Saturday, August 4, 2012

How the FDA Slowed Innovation for Breast Cancer Patients

The 8/2/2012 Wall Street Journal reported on a former FDA doctor under critical scrutiny for blocking approval of potentially more precise mammograms for 4 years(!).

Here is the opening of their story, "FDA Figure is Under Fire":
A Food and Drug Administration scientist blocked the approval of potentially more precise digital mammography machines for several years, a pattern that is coming under scrutiny after recent revelations that the man's computer was being monitored by the agency.
Robert C. Smith is being criticized by some breast-cancer doctors as well as some in the FDA for not approving the new machines during his nearly four-year tenure as a medical officer in the agency's radiological-devices branch.
(Read the full text of, "FDA Figure is Under Fire". If the link doesn't go to the full story, you can enter the article title into a Google search window, which will yield a link that takes you to the full text.)

The WSJ notes:
Five mammography machines using digital technology were approved by the FDA's radiological devices branch before Dr. Smith joined it. None were approved during his tenure. Six were up for approval in that time. There is no way of knowing whether any women had cancers advance because of the delays of digital technology
Smith's actions were especially frustrating for breast cancer specialists like Dr. Etta Pisano.  Pisano noted of Smith, "He began putting in obstacles to approval that were unreasonable" once he had the bureaucratic power to do so. 

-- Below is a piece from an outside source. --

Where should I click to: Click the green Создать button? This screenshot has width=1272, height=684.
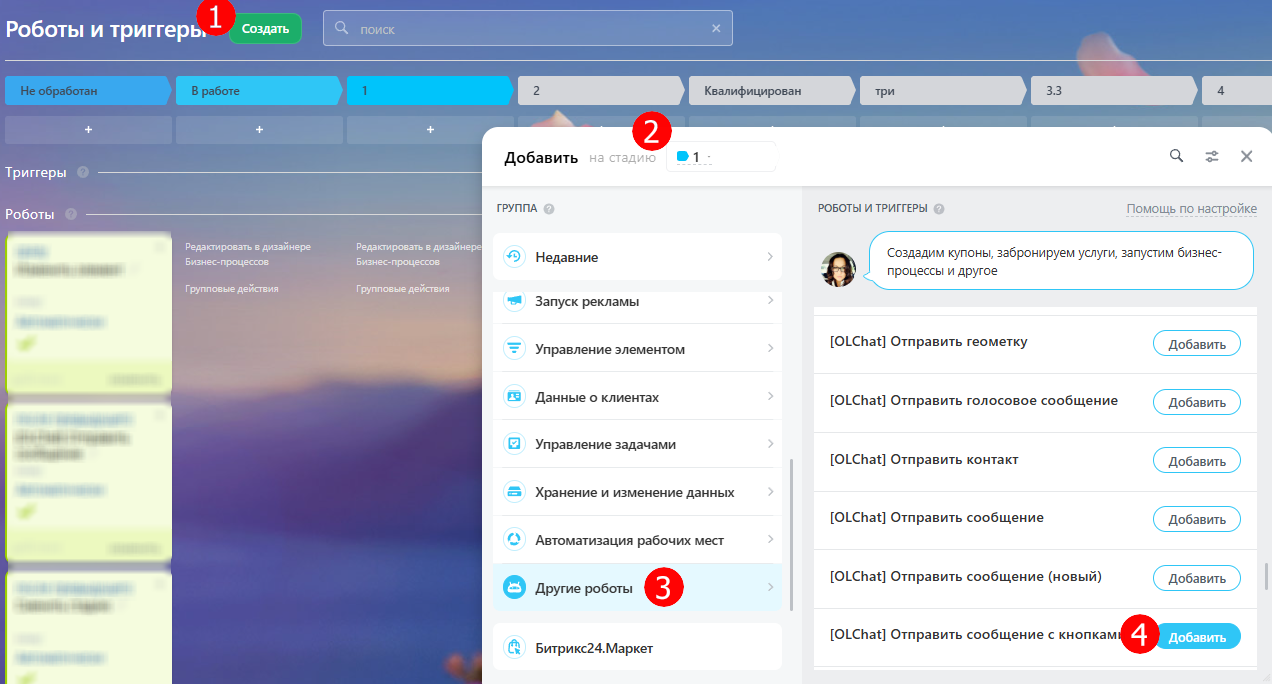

(Dr. Pisano was co-author of a 42,760-patient study that appeared in the 2005 New England Journal of Medicine that demonstrated the reliability of digital mammography and showed that it was "'significantly better' than film in finding cancer in women under 50 and those before or during menopause".)

Dr. Smith's lawyer claims that Smith was merely following proper FDA procedure.  Smith's contention is that too many medical device manufacturers have an improper "cozy relationship" with FDA regulators, whereas Smith was merely being "an honest and rigorous regulator".

If that's true, that's alarming.  It would be bad enough if Smith were a rogue, overzealous regulator.  It would be even worse if Smith represents how the system is supposed to work.

As one breast cancer survivor noted in an online comment:
I just realized that if this particular bureaucrat had continued in his position, I probably wouldn't be here. My 3 year anniversary is coming up, so perhaps I should send him a "thank you for moving on" card.
But how many more Dr. Smiths are still at the FDA, delaying other vitally-needed medical innovations for American patients?